## TASK OBJECTIVE
Copy out each line featuring the string "seller" from the entries beneath.

** PROVIDED DATA follows **

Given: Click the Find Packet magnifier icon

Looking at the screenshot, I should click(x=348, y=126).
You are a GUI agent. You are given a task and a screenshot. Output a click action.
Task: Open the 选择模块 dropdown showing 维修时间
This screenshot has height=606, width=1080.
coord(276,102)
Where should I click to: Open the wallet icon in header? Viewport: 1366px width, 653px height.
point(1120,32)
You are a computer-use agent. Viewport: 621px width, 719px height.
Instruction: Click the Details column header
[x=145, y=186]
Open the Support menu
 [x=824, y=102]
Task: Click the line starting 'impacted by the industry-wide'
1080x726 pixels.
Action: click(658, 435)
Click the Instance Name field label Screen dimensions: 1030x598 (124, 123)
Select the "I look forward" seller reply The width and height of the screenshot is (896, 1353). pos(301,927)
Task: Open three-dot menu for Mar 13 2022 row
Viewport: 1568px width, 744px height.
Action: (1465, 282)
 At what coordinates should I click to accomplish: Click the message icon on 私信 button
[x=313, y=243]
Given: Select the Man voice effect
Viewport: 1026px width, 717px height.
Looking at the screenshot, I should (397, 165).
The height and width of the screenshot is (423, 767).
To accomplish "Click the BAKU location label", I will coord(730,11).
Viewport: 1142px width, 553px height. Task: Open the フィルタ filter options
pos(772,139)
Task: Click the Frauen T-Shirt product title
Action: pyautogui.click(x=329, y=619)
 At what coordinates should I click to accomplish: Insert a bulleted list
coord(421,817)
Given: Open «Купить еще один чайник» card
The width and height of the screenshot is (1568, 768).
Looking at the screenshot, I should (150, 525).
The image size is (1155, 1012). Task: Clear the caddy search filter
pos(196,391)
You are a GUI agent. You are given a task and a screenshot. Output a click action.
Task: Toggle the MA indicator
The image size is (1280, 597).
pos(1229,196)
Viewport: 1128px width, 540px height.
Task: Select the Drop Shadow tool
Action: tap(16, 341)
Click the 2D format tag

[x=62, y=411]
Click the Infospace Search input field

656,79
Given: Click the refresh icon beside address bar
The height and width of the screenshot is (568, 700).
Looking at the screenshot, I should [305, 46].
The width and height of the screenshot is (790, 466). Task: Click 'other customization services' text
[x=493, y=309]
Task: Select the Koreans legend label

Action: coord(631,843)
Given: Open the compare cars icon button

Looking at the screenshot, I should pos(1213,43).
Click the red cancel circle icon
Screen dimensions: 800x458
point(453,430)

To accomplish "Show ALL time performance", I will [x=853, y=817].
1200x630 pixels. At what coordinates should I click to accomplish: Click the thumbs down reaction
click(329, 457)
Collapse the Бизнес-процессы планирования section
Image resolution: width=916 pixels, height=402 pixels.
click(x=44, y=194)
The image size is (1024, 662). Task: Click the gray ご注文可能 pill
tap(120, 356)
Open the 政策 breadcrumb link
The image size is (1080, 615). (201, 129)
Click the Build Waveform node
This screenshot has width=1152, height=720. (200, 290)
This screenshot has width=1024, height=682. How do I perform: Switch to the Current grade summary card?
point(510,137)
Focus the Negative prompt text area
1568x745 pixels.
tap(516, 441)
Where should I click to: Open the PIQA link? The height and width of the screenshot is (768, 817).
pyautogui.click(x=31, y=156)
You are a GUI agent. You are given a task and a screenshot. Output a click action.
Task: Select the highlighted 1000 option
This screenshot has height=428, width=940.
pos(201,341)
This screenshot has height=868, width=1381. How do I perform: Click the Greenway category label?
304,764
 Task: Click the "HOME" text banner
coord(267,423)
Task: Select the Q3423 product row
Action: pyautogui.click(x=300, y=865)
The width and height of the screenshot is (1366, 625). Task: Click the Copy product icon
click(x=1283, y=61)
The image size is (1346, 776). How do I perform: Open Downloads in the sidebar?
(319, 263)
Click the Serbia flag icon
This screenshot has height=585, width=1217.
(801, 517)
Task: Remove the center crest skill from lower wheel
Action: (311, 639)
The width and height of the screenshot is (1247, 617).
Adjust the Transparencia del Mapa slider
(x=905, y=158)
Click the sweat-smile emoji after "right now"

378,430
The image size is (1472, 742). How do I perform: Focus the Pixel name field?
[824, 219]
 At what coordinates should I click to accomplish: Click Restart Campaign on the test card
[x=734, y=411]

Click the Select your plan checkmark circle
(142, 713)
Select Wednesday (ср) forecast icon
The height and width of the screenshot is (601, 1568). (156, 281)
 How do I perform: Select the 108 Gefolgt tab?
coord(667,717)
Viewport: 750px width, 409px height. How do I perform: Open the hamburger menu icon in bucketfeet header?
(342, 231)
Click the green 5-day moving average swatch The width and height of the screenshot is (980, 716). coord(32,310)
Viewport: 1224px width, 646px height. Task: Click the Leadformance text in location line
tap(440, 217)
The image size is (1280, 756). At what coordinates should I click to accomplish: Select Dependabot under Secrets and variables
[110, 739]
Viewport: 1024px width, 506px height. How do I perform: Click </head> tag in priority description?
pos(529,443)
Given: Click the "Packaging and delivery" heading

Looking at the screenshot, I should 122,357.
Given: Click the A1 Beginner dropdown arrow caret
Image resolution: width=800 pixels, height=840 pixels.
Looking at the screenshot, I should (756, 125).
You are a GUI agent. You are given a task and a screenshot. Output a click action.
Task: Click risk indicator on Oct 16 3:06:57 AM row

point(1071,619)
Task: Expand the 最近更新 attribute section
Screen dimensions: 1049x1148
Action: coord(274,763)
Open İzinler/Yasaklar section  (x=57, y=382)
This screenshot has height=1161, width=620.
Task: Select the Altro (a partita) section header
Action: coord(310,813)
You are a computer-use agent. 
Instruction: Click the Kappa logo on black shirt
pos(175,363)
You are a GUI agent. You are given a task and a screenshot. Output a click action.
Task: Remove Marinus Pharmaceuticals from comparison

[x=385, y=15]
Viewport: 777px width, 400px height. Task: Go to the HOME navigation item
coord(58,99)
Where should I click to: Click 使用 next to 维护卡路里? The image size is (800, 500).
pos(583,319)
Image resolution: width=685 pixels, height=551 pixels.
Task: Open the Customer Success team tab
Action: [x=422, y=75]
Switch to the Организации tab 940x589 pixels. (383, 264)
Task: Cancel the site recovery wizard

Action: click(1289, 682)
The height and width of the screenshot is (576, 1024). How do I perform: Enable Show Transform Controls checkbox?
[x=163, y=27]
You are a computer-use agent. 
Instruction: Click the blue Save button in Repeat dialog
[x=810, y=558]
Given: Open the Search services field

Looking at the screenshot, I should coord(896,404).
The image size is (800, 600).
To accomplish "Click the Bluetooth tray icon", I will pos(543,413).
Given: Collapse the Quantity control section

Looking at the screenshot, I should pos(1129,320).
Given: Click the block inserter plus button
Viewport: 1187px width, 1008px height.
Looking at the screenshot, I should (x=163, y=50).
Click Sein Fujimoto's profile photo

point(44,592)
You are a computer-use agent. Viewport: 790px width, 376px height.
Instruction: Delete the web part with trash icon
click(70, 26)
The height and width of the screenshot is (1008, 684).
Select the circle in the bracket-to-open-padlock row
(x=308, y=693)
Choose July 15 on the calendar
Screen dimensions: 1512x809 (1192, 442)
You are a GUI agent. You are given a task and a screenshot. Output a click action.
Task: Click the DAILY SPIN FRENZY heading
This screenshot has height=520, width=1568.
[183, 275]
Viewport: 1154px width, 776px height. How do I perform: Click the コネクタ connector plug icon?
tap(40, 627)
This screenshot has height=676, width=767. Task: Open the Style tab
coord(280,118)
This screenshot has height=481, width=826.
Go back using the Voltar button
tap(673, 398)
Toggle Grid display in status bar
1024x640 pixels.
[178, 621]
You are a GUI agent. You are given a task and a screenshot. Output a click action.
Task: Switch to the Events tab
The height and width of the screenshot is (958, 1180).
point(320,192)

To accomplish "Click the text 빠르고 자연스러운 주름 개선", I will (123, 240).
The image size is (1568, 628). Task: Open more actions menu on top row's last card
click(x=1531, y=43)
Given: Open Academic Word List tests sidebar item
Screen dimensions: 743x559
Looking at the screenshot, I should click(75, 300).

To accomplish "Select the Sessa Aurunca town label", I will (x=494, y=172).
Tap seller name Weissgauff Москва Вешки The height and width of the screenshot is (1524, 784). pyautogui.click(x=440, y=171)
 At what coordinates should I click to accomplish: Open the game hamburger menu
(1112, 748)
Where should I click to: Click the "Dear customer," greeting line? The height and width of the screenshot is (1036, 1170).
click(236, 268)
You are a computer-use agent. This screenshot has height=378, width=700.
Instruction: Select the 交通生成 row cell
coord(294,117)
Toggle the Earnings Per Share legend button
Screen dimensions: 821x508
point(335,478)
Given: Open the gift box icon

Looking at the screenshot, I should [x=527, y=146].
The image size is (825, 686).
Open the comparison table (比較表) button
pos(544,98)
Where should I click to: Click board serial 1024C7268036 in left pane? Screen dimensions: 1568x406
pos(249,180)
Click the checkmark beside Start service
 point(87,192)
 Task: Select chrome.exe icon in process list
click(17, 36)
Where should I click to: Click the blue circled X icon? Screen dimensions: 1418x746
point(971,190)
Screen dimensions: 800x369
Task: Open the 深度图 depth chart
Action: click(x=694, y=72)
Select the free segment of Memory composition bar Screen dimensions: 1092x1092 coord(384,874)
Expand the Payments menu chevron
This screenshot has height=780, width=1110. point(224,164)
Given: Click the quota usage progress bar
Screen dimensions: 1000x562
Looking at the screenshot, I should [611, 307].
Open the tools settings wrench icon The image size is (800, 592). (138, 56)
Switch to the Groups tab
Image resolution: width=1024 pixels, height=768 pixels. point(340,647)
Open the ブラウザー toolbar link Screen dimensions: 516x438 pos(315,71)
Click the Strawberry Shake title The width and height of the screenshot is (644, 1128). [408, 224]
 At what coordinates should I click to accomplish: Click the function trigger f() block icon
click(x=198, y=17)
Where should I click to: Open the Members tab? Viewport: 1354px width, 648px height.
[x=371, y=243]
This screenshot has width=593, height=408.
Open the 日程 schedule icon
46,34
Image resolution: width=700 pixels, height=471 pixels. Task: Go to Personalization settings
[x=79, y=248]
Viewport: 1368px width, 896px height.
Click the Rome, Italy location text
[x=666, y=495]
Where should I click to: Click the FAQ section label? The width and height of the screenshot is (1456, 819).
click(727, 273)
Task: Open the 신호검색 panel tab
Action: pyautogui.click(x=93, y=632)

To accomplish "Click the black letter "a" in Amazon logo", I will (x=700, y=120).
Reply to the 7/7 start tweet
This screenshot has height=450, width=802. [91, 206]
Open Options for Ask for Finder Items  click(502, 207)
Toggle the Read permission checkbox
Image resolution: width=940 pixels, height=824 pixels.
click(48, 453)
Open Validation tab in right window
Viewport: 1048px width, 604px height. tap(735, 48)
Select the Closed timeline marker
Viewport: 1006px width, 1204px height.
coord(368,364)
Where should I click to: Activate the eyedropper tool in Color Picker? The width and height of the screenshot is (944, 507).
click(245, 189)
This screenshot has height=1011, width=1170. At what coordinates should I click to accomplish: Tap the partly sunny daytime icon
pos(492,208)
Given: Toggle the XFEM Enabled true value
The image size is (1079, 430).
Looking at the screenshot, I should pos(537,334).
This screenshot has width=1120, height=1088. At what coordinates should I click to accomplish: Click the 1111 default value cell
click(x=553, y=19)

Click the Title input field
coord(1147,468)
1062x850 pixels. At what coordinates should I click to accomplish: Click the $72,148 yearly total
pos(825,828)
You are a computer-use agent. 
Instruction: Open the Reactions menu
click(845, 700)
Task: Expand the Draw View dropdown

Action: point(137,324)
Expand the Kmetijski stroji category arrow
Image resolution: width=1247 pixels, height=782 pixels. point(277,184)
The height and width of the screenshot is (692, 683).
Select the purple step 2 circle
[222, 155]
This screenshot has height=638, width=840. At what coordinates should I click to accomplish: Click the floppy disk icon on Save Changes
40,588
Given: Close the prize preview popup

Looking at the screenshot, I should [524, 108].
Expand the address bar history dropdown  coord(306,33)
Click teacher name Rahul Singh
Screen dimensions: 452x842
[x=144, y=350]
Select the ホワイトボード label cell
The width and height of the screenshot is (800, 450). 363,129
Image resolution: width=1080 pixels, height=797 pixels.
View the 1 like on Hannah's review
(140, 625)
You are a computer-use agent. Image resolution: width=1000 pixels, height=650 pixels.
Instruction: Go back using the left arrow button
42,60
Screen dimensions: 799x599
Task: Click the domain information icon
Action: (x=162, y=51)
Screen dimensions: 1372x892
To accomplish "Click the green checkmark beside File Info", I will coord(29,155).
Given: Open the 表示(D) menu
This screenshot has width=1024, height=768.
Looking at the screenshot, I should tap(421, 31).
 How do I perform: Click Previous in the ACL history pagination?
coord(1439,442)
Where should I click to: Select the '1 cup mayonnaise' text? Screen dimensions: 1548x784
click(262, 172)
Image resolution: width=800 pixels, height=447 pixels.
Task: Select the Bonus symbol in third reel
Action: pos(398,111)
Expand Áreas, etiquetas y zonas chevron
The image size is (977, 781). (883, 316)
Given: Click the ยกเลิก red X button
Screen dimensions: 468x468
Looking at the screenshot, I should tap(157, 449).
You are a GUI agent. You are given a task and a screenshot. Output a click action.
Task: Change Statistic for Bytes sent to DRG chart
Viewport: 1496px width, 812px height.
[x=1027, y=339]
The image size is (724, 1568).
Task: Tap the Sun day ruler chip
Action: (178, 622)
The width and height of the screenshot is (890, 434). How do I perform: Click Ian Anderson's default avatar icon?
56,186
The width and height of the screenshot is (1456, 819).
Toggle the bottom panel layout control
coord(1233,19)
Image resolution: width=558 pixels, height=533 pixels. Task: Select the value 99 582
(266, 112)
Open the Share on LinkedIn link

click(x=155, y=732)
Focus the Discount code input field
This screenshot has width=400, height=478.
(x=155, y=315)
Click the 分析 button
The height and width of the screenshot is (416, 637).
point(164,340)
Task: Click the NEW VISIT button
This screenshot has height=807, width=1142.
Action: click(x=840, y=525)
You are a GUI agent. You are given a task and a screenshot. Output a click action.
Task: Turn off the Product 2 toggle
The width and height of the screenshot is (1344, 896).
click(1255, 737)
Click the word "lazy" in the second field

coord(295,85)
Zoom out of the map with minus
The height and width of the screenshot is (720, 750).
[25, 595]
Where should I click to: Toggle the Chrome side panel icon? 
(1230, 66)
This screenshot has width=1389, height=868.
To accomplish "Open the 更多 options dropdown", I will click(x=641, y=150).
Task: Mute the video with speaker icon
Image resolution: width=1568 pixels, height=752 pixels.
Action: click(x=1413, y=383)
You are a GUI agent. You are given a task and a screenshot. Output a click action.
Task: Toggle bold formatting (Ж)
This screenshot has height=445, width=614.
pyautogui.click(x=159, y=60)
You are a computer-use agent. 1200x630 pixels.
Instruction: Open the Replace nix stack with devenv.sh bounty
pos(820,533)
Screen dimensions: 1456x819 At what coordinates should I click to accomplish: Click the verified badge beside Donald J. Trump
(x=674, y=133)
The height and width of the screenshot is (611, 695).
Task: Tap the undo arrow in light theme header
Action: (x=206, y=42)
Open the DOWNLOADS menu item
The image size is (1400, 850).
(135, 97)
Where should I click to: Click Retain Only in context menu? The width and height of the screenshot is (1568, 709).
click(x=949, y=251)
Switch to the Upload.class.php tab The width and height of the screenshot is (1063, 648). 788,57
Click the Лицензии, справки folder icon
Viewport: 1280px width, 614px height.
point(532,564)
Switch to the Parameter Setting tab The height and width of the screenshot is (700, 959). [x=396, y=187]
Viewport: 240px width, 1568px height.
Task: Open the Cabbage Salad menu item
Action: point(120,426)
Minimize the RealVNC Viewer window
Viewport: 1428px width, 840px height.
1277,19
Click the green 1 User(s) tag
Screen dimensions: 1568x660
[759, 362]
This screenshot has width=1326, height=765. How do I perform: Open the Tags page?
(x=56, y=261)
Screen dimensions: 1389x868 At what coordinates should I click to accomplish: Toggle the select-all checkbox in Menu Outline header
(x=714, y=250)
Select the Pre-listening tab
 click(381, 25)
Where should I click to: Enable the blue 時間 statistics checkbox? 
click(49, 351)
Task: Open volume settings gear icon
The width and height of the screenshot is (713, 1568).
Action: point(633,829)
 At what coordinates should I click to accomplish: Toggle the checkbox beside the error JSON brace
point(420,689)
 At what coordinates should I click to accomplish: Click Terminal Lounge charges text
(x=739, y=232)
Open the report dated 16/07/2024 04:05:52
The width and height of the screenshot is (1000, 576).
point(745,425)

** End of PROVIDED DATA **

## PROBLEM SOLUTION
Select the "I look forward" seller reply The width and height of the screenshot is (896, 1353). pos(301,927)
Tap seller name Weissgauff Москва Вешки The height and width of the screenshot is (1524, 784). pyautogui.click(x=440, y=171)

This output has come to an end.